Whatever the explosion had been, Megan could see from some distance away that it had left something of a crater. It was right at the edge of the shore, a depression in the earth just close enough to the lake that the waves deposited a small amount of water inside it. The closer she got, the better she could hear a hissing noise, almost but not quite like a snake. This gave her pause until she remembered that no snakes would be out in this just-above-freezing temperature. No, the steam rising up with the last of the smoke told her the sounds actual origin. Something in the crater was hot, hot enough to instantly evaporate any water that touched it.

She slowed down, taking this fact in. The distance and the angle were such that she still couldn’t see whatever was in the crater, but her first thought was that it had to be a meteor. The rocks were certainly scattered around it as though there had been an impact. But would a meteor have caused a flash like that? How big would it have to have been for her to feel the shock wave from a quarter mile away?

Megan shoved the pill bottle in the pocket of her coat, all thoughts about whether to live or die gone now in the excitement of the moment. If it was a meteor, maybe she could take it and sell it. There had to be someone that would pay for it. Weren’t there websites that made jewelry out of such things? If nothing else, she could sell it to the Mukwunaguk Historical Society, yet another trinket in their crowded little museum for the tourists to coo over in the summertime.

She thought she heard voices somewhere beyond the trees. That would be the vacationers finally responding to what they had heard. If Megan wanted to get to the meteor first then she would have to move quickly. She wasn’t quite sure yet what she would do with it once she was there, given that it was likely still way too hot to touch, but at least she would have first claim on it.

Megan slowed, though, as she got close enough to see over the shallow lip of the crater. She’d never seen a meteor in person, but she’d always been under the impression that most of them were fairly small, maybe about as big as her fist. Whatever was still smoking and steaming in there, though, was bigger. Much bigger. And while the smoke and steam obscured her vision, she was almost certain that the soot-darkened thing inside was moving.

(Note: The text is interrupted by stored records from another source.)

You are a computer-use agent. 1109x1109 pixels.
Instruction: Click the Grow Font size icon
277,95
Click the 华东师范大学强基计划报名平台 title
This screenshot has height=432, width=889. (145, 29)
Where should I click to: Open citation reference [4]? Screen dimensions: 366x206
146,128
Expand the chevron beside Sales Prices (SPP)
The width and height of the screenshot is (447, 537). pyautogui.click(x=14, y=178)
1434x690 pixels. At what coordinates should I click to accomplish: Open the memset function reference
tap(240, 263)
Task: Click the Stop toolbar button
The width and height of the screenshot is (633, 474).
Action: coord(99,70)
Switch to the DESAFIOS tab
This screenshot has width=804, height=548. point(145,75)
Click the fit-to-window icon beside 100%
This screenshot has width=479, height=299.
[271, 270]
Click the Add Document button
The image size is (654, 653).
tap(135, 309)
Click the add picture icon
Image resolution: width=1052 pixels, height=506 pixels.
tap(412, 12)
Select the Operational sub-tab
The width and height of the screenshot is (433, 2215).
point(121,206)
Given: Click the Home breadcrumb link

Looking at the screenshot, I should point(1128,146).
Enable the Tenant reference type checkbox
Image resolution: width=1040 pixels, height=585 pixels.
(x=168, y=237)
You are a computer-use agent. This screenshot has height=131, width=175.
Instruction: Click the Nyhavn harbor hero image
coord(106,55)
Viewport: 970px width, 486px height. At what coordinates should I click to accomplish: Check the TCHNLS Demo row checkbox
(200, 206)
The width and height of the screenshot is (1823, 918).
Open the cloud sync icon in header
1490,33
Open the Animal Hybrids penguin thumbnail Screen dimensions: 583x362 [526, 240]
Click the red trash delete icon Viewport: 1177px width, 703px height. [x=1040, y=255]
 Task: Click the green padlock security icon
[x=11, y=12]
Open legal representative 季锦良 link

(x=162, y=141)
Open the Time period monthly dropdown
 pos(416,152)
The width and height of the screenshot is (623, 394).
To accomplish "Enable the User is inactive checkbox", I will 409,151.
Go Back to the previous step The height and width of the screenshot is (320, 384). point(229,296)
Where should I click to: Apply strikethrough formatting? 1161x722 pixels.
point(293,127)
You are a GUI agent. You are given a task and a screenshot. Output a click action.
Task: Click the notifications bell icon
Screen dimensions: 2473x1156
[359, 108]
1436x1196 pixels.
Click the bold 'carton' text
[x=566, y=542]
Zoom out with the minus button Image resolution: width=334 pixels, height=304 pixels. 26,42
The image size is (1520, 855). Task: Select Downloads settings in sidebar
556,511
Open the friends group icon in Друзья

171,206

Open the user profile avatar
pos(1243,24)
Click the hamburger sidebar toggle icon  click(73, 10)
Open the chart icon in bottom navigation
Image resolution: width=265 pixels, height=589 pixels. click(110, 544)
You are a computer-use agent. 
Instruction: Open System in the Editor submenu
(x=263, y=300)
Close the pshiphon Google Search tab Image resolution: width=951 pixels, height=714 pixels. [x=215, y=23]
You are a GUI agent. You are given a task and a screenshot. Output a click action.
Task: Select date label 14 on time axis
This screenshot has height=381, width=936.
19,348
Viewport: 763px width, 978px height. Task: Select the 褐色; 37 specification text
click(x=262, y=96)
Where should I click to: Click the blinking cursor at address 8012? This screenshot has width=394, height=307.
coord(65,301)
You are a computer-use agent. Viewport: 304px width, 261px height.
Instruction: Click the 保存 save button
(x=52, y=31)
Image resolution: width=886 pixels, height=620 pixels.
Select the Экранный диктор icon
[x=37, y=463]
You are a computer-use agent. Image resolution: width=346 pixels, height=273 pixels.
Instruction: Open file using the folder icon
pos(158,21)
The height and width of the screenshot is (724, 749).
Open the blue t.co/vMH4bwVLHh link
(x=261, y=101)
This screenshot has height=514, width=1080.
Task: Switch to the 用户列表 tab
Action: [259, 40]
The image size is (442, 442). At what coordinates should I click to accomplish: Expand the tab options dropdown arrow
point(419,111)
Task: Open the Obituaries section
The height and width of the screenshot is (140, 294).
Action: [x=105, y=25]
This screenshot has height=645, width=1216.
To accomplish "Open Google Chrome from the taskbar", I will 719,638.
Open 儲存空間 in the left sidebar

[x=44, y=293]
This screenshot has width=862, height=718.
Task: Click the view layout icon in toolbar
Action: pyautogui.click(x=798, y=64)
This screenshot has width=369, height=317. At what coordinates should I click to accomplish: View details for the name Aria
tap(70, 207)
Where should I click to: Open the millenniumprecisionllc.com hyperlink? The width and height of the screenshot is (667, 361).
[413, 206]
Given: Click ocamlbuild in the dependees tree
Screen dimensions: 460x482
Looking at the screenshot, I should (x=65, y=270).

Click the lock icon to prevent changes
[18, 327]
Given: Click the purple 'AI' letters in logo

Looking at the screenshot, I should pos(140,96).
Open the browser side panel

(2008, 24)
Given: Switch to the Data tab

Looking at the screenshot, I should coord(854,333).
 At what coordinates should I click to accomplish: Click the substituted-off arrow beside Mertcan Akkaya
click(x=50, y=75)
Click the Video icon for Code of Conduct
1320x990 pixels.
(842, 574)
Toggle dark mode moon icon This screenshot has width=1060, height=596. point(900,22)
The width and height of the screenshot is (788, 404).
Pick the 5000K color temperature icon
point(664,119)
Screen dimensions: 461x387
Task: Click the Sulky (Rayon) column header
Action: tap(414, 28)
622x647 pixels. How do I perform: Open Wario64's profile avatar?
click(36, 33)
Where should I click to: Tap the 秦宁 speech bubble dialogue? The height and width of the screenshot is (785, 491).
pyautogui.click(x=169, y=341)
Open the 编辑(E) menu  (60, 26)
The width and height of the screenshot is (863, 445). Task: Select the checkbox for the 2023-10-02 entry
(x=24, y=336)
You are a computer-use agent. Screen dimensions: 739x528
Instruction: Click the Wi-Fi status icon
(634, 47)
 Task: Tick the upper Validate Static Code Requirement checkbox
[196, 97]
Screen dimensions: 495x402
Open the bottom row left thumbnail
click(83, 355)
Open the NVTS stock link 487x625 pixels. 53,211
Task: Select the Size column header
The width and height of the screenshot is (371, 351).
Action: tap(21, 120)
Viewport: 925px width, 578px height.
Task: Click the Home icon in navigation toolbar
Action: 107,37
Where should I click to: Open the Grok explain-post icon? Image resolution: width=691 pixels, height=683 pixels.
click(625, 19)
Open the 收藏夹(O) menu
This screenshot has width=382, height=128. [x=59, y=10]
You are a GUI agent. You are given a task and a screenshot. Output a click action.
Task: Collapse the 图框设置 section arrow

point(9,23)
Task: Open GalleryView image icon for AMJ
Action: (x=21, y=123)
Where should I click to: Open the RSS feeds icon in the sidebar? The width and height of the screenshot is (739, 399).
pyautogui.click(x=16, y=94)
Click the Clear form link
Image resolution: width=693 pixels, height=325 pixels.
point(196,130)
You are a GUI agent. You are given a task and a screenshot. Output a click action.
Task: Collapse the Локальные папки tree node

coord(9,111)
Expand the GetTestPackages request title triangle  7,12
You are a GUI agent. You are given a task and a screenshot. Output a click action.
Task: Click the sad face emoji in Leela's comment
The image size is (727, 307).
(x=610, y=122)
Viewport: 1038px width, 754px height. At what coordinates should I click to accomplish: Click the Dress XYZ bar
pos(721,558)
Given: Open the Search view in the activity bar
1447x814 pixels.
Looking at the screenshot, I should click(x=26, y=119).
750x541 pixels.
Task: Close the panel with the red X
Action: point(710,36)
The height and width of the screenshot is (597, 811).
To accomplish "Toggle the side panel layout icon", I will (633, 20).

She stopped, knowing well enough that she didn’t want to deal with any mysterious moving object in a crater. She almost turned around and ran off, knowing full well from years of consuming media what happened to anyone bold enough to investigate mysterious circumstances. Given a few more seconds, that was probably exactly what she would have done, too. But as the temperature in the crater lowered and the hissing was no longer so loud, she thought she could hear something else, a voice.

“Help…”

Holy shit, there was actually a person in that crater.

Any thoughts of self-preservation vanished as she pictured the horrible mutilation that the person might be suffering at this very moment. The voice had sounded female, although hoarse and scratchy like she had been breathing in too much smoke. Maybe it was one of the vacationers after all. Megan had been so lost in her own internal struggle that she wouldn’t have noticed if someone had snuck on down to the shore for a little quiet-time of their own. But if a person was at the center of it, she highly doubted the explosion had been from a meteor.

Megan pulled her smartphone from her pocket, aware that she might need to call 911, yet she wasn’t surprised when she saw that it had no signal. There was a cell tower over on the far side of Mukwunaguk, but here the reception was always spotty. The tourists even kind of liked it that way, the lack of phones making them feel more isolated even in the height of tourist season where every cabin was completely full.